> **ページ抜粋**:
========================

誘導瞑想で前世を体験してみた④
前世体験シリーズその④。
これまでと同じく、YouTubeの誘導瞑想の音源(約30分)に従って、布団に仰向けになって体験しました。
前回はこちらです。西洋の盲目の女性で、寄宿舎で寝起きしながらマッサージやセラピーを学んでいた。
以下は今回の体験です。文字に起こすと不条理で後味が良くないので、読む際はお気をつけください。
舞台設定
イメージの中で扉をくぐった後、足に何を履いているか、どんな服を着ているか、今いるのは屋外か屋内か、と順番に尋ねられた。音声に従って周りを確認していく。
彼(そこでの自分)は履き古したスニーカーを履き、半袖のシャツを着ていた。少年から青年にあたる年頃で、シャツから伸びる腕は小麦色をしていた。
具体的な都市名は分からないが、大きな川の岸にバラックが並んでいて、東南アジアのスラム街のような印象を受ける。

========================

> **データ抜粋**:

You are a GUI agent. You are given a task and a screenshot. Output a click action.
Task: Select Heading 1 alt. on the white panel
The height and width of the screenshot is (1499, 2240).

========================

> **記述課題 1**:
前世体験の文章のうち、「以下は今回の体験です。文字に」から「伸びる腕は小麦色をしていた。」までを一字一句そのまま書き写せ。
> **記述課題 2**:
誘導瞑想による前世体験の文章を、最後の文の後から書き進めよ。

> **結果 1**:
以下は今回の体験です。文字に起こすと不条理で後味が良くないので、読む際はお気をつけください。
舞台設定
イメージの中で扉をくぐった後、足に何を履いているか、どんな服を着ているか、今いるのは屋外か屋内か、と順番に尋ねられた。音声に従って周りを確認していく。
彼(そこでの自分)は履き古したスニーカーを履き、半袖のシャツを着ていた。少年から青年にあたる年頃で、シャツから伸びる腕は小麦色をしていた。

> **結果 2**:
家族構成は詳しく覚えていないものの、下にきょうだいが多く、長男か次男のような立ち位置だった。台車やトラックの荷台に金属類を積んで、回収してもらうのを生業にしていた。特に腕っぷしが強いわけではないが、虚弱でもなく、朝から働けばその日の金銭を稼ぐことができた。
ズボンの右ポケットに金属片を入れて持ち歩く習慣があった。先が鋭くて刃のように薄く、手のひらに収まるサイズだったので、治安の悪い場所を通るときは、右手の中に握って歩いていた。
手持ち無沙汰になると、シャツの裾や布切れで表面を拭って、そこに映った自分の顔や周りの風景を眺めることがあった。お守りと玩具を兼ねた使い方をしていた。
お姉さんと自動車
誘導瞑想の音声から「大切に思う人はいるか」と尋ねられた。
意識を向けてみると、数歳上の女性をかつて慕っていたことを思い出した。血の繋がりはないものの、幼い頃から時折接点があり、姉のような存在だった。
その人はしばらく関わらない間に街娼になっていた。それを知ったときに不満がないといえば嘘になる。なんでだよ、と思ったが、生活のためだから仕方がないとも思った。
客になって会いに行こうかとも思ったが、客として彼女を買うのは気が引けたし、金は他のことに使ったほうが良い。
いつか自分の車を手に入れて、運転してどこかに行きたいと思っていたが、車の買い方やライセンスの取り方を知らないままだった。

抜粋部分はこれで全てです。